En otro orden de cosas, este más personal y filosófico, en una mirada volcada hacia el interior y que no tiene como objeto de estudio a la dimensión social, aparece un elenco de asuntos también muy sugerentes, en los que cualquier sensibilidad humana puede identificarse: el paso del tiempo, el envejecimiento y el temor ante la cercana amenaza de la muerte; el triste sentimiento de pérdida (A mis veinticinco años, cuando me pregunté cómo viviría mi vida, la respuesta fue “yéndome”. A los setenta y siete la pregunta volvió. ¿Cómo viviría la vida que me quedaba? Y la respuesta era, cada vez con más frecuencia, “volviendo”) y la amarga imposibilidad de recuperar lo no vivido (¿Dónde estarían en este momento todas esas personas? ¿Qué harían? ¿Serían felices? ¿Quiénes seguirían vivos y quiénes no? Me gustaría encontrarlos a todos de nuevo, pero ¿cómo?); la importancia del trabajo fecundo, realizado con entrega y pasión, para dotar de sentido a la vida (La conclusión es que las personas envejecemos y que es mejor envejecer trabajando. Y sin embargo yo, en vez de seguir escribiendo contra viento y marea, ya no podía ni quería escribir); los recuerdos (Me acordé de algo que había dicho Philip Roth en una entrevista: “Uno no puede escribir cuando los recuerdos lo abandonan”), el deterioro de la memoria (No había olvidado nada, pero los recuerdos ya no me calaban. Habían comenzado a transformarse en viejas fotografías. Yo mismo me iba pareciendo cada vez más a una vieja fotografía de mí mismo), la inevitabilidad del olvido (El olvido es parte de la vida); las ilusiones y los sueños ya inalcanzables (Todo aquello hacía crecer dentro de mí la distancia entre lo que yo buscaba y lo que iba encontrando). 
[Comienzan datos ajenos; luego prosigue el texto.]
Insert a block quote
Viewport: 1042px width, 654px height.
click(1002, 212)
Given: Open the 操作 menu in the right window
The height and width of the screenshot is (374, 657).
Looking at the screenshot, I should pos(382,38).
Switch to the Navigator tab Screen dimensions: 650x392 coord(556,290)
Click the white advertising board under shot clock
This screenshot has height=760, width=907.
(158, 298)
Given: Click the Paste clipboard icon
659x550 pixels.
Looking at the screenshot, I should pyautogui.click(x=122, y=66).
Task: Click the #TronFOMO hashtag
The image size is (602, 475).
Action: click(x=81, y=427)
En fin, un sensible y muy evocador texto este Otra vida por vivir de Theodor Kallifatides que hoy os recomiendo. Para acompañar el singular viaje a Grecia que el autor nos propone os dejo, cómo no, con música de aquel país. La gran figura de la música helena, Elefhteria Arvanitaki, es la intérprete de Parapono/Xenitia, dos temas que hablan, precisamente, del extrañamiento y el exilio. 
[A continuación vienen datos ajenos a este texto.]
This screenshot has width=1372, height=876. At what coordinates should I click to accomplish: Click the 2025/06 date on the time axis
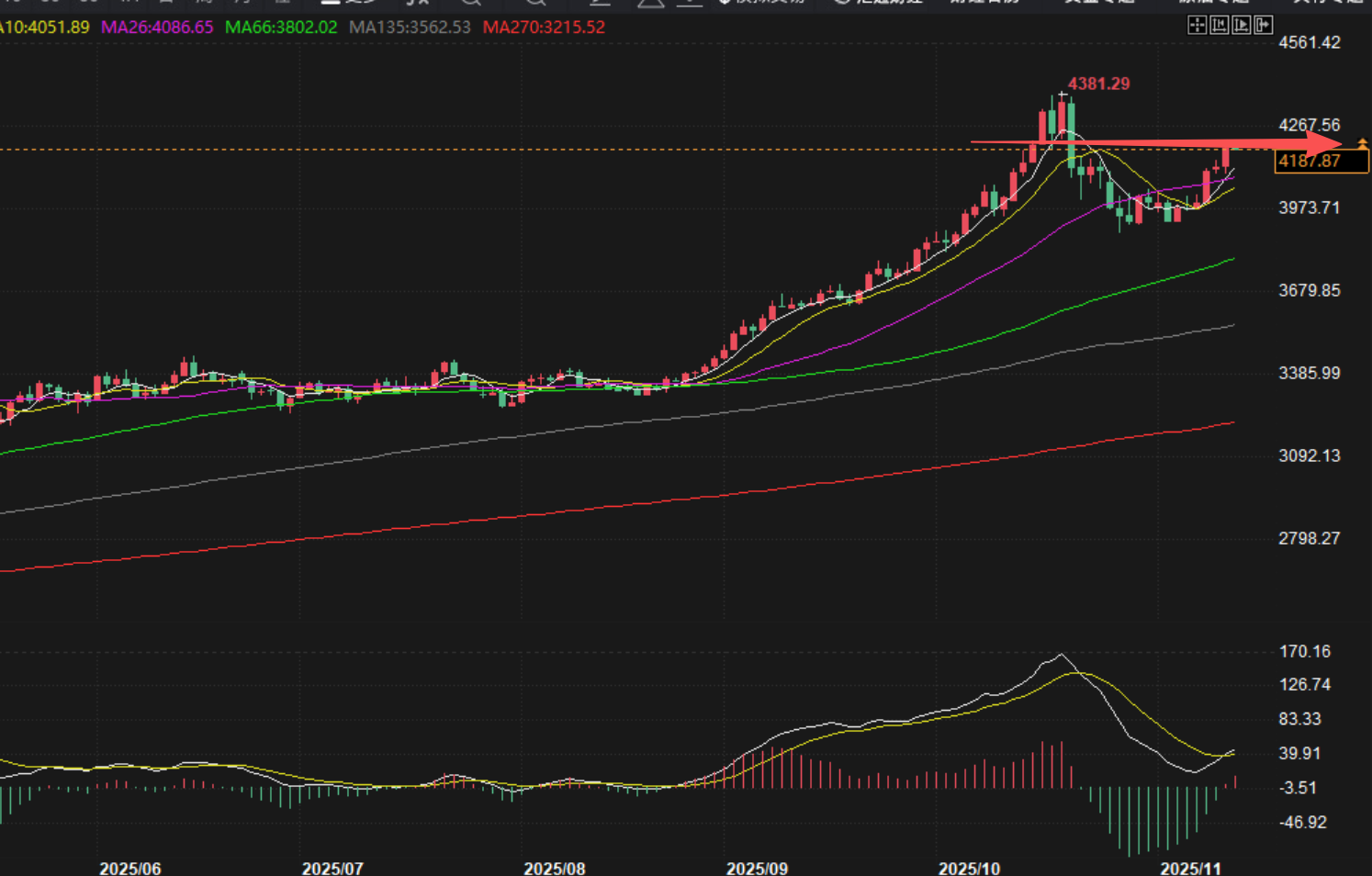click(129, 868)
Me encontraba en el gran «si» de mi vida. La emigración. ¿Qué vida habría vivido si no me hubiese ido de Grecia? ¿Quién sería? ¿Qué sería? a menudo me lo recordaban los suecos cuando me preguntaban, por ejemplo, si mis libros habían sido traducidos al griego y, si lo habían sido, qué respuesta habían tenido y tenían. 
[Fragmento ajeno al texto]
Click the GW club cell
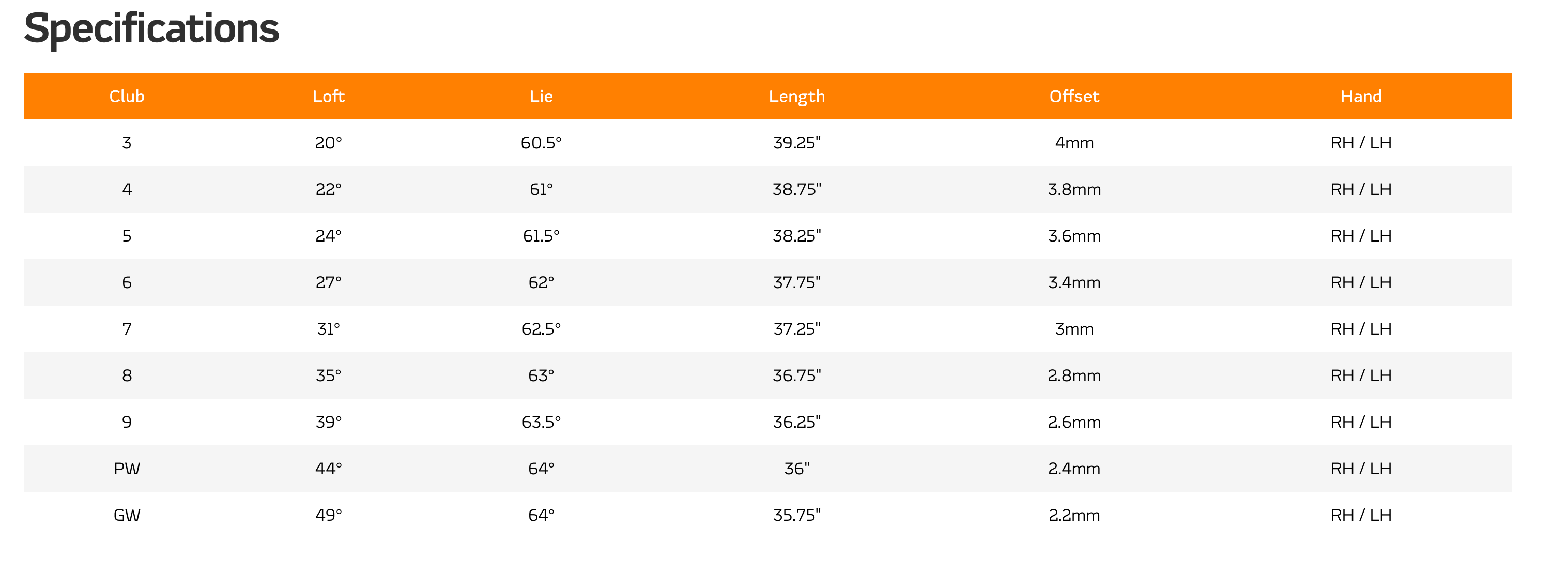 click(127, 515)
Esas preguntas me molestaban sobremanera. Me habría gustado decir un montón de cosas que no decía porque temía ser considerado un arrogante. La emigración no me había hecho escritor. Yo no era el resultado de determinadas circunstancias sino de la confrontación con ciertas circunstancias, como, por otro lado, lo somos todos. Estaba convencido de que también en Grecia habría escrito, tal vez con otra respuesta o quizá sin respuesta ninguna, pero habría escrito por la sencilla razón de que no tenía otra forma de existir a los ojos de los demás, ni a los míos. 

Un buen amigo encontró por casualidad un relato que yo había publicado en el Panspudastikí, un periódico estudiantil de los sesenta. Me lo envió, comentando muy amablemente que en aquellos pinitos ya se sentía mi estilo literario. 

También yo lo sentí. Lo que quiere decir que, tras haber superado grandes escollos, escribía en sueco como había escrito en griego desde el principio. Simplemente había conseguido seguir el consejo de mi padre: «No te olvides de quién eres». 

Esto no es, por supuesto, del todo verdad. Nadie atraviesa un ancho río sin mojarse los pies, como decían los antiguos. Yo había recibido influjos e influencias, mis opiniones y mis convicciones habían variado, lo que a decir de Nietzsche es un derecho de todo ser humano. 

No obstante, el gran «si» continuaba estando ahí. Una habría sido mi vida en Grecia y otra, distinta, era en Suecia. ¿Me arrepentía de haberme ido? No era yo el único que se hacía esa pregunta, me la hacían en cada entrevista que concedía, en cada coloquio en el que participaba, y por el modo en que me lo preguntaban sentía que a muchos –griegos y extranjeros– les habría gustado saber que estaba arrepentido, oírme confesar, por fin, que había vivido una vida equivocada. 

Lamentaba haber emigrado, preferiría no haberlo hecho, pero no me arrepentía. ¿De qué me iba a arrepentir? ¿De mis estudios en Suecia? ¿De la mujer con la que me había casado? ¿De los hijos que tuvimos? ¿De mis amigos suecos?